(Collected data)

━━━━━━━━

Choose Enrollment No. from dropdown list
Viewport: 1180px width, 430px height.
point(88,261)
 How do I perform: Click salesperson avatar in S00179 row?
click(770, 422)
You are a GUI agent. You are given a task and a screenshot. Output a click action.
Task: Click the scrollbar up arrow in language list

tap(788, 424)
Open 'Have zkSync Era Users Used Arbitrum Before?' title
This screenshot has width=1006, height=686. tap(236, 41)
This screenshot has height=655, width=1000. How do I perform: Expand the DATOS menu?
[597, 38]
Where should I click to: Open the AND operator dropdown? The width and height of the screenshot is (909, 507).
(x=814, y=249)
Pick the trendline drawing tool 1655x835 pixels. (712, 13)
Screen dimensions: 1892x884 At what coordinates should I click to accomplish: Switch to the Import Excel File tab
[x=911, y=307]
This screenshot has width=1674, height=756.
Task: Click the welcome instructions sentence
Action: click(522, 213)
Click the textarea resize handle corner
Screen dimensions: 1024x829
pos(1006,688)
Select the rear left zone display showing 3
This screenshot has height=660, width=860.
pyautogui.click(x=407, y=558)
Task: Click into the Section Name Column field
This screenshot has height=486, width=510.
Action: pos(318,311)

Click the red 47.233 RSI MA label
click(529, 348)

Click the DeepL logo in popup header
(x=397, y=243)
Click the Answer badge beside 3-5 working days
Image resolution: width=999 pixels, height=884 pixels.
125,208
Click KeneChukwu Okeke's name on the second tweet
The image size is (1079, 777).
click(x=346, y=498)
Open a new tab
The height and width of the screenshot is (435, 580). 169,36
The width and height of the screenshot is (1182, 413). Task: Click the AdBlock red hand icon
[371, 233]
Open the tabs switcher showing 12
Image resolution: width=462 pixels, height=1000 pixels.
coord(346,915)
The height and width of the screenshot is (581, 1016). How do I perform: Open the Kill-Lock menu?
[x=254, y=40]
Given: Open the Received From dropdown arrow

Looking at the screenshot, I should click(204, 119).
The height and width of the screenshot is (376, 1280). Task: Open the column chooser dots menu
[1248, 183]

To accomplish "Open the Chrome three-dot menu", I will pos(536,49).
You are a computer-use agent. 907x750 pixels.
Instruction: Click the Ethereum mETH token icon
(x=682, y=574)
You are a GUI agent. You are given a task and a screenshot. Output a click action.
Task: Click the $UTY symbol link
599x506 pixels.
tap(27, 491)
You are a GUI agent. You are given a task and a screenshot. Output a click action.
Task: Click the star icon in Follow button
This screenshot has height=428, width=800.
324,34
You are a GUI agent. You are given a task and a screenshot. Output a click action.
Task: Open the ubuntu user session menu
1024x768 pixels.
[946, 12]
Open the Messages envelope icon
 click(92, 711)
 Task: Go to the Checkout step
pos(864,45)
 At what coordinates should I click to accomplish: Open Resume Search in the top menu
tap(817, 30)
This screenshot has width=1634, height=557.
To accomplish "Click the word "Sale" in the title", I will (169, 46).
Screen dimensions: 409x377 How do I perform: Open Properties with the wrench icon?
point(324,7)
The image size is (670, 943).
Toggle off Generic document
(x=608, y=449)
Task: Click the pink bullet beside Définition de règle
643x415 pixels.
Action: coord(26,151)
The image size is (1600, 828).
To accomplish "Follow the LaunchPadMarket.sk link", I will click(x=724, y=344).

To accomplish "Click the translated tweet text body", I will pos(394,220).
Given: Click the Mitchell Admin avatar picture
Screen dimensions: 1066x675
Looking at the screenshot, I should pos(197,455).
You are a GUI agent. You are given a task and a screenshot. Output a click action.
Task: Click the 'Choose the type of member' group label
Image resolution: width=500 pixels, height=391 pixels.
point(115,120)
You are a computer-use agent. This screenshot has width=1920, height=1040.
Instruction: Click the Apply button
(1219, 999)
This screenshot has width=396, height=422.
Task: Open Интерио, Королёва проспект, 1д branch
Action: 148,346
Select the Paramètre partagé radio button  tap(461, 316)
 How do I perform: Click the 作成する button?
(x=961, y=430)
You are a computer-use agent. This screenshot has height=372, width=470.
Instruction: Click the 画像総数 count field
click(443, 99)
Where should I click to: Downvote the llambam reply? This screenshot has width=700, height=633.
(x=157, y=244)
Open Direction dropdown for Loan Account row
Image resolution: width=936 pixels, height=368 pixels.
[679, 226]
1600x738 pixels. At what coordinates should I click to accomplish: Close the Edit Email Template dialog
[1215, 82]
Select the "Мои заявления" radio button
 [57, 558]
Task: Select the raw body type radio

━━━━━━━━

§ **What you are asked to do**:
In the entries, find the line containing "has height=372, width=470." and output it and all remaining lines exactly.

§ **Written answer**:
You are a computer-use agent. This screenshot has height=372, width=470.
Instruction: Click the 画像総数 count field
click(443, 99)
Where should I click to: Downvote the llambam reply? This screenshot has width=700, height=633.
(x=157, y=244)
Open Direction dropdown for Loan Account row
Image resolution: width=936 pixels, height=368 pixels.
[679, 226]
1600x738 pixels. At what coordinates should I click to accomplish: Close the Edit Email Template dialog
[1215, 82]
Select the "Мои заявления" radio button
 [57, 558]
Task: Select the raw body type radio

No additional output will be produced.